**ABOUT THIS TASK:**
Give back the data in full, with every line exact.

Collected data
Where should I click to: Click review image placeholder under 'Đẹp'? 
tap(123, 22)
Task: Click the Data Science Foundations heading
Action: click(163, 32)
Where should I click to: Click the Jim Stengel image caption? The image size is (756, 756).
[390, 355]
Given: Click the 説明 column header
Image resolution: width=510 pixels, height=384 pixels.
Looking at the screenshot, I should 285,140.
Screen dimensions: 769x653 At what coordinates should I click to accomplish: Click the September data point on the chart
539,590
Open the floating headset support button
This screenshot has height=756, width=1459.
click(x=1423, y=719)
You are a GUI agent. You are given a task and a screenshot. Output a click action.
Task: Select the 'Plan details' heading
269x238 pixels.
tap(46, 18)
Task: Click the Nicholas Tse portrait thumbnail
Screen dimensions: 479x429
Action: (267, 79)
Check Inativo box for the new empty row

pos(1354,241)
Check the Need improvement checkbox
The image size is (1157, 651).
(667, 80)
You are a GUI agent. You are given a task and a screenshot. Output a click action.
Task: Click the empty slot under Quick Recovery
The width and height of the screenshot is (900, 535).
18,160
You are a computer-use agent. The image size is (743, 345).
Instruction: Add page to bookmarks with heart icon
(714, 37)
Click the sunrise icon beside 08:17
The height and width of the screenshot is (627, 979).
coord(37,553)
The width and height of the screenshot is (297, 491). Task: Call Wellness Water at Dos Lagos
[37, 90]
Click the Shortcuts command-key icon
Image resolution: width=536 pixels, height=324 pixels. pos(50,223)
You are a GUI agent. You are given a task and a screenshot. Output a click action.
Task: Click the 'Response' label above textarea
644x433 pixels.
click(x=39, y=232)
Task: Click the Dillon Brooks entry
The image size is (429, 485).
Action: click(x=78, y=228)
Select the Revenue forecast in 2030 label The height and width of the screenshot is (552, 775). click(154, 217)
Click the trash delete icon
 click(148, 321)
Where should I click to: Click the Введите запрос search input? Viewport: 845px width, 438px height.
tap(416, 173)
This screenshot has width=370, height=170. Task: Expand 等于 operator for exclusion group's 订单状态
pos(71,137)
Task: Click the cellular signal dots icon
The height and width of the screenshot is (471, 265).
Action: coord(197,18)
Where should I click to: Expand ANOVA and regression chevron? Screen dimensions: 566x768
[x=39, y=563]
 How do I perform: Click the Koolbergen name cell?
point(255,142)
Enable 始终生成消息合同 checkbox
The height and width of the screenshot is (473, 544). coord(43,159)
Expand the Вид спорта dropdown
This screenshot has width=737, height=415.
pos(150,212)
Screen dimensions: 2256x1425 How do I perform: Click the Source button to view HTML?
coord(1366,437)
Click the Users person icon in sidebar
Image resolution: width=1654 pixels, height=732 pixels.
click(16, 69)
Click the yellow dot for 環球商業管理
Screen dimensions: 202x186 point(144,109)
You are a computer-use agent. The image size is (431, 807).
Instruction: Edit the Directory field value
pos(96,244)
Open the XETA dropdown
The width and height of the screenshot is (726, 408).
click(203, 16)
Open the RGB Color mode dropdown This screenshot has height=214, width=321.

**COMPLETED EXERCISE:**
Where should I click to: Click review image placeholder under 'Đẹp'? 
tap(123, 22)
Task: Click the Data Science Foundations heading
Action: click(163, 32)
Where should I click to: Click the Jim Stengel image caption? The image size is (756, 756).
[390, 355]
Given: Click the 説明 column header
Image resolution: width=510 pixels, height=384 pixels.
Looking at the screenshot, I should 285,140.
Screen dimensions: 769x653 At what coordinates should I click to accomplish: Click the September data point on the chart
539,590
Open the floating headset support button
This screenshot has height=756, width=1459.
click(x=1423, y=719)
You are a GUI agent. You are given a task and a screenshot. Output a click action.
Task: Select the 'Plan details' heading
269x238 pixels.
tap(46, 18)
Task: Click the Nicholas Tse portrait thumbnail
Screen dimensions: 479x429
Action: (267, 79)
Check Inativo box for the new empty row

pos(1354,241)
Check the Need improvement checkbox
The image size is (1157, 651).
(667, 80)
You are a GUI agent. You are given a task and a screenshot. Output a click action.
Task: Click the empty slot under Quick Recovery
The width and height of the screenshot is (900, 535).
18,160
You are a computer-use agent. The image size is (743, 345).
Instruction: Add page to bookmarks with heart icon
(714, 37)
Click the sunrise icon beside 08:17
The height and width of the screenshot is (627, 979).
coord(37,553)
The width and height of the screenshot is (297, 491). Task: Call Wellness Water at Dos Lagos
[37, 90]
Click the Shortcuts command-key icon
Image resolution: width=536 pixels, height=324 pixels. pos(50,223)
You are a GUI agent. You are given a task and a screenshot. Output a click action.
Task: Click the 'Response' label above textarea
644x433 pixels.
click(x=39, y=232)
Task: Click the Dillon Brooks entry
The image size is (429, 485).
Action: click(x=78, y=228)
Select the Revenue forecast in 2030 label The height and width of the screenshot is (552, 775). click(154, 217)
Click the trash delete icon
 click(148, 321)
Where should I click to: Click the Введите запрос search input? Viewport: 845px width, 438px height.
tap(416, 173)
This screenshot has width=370, height=170. Task: Expand 等于 operator for exclusion group's 订单状态
pos(71,137)
Task: Click the cellular signal dots icon
The height and width of the screenshot is (471, 265).
Action: coord(197,18)
Where should I click to: Expand ANOVA and regression chevron? Screen dimensions: 566x768
[x=39, y=563]
 How do I perform: Click the Koolbergen name cell?
point(255,142)
Enable 始终生成消息合同 checkbox
The height and width of the screenshot is (473, 544). coord(43,159)
Expand the Вид спорта dropdown
This screenshot has width=737, height=415.
pos(150,212)
Screen dimensions: 2256x1425 How do I perform: Click the Source button to view HTML?
coord(1366,437)
Click the Users person icon in sidebar
Image resolution: width=1654 pixels, height=732 pixels.
click(16, 69)
Click the yellow dot for 環球商業管理
Screen dimensions: 202x186 point(144,109)
You are a computer-use agent. The image size is (431, 807).
Instruction: Edit the Directory field value
pos(96,244)
Open the XETA dropdown
The width and height of the screenshot is (726, 408).
click(203, 16)
Open the RGB Color mode dropdown This screenshot has height=214, width=321.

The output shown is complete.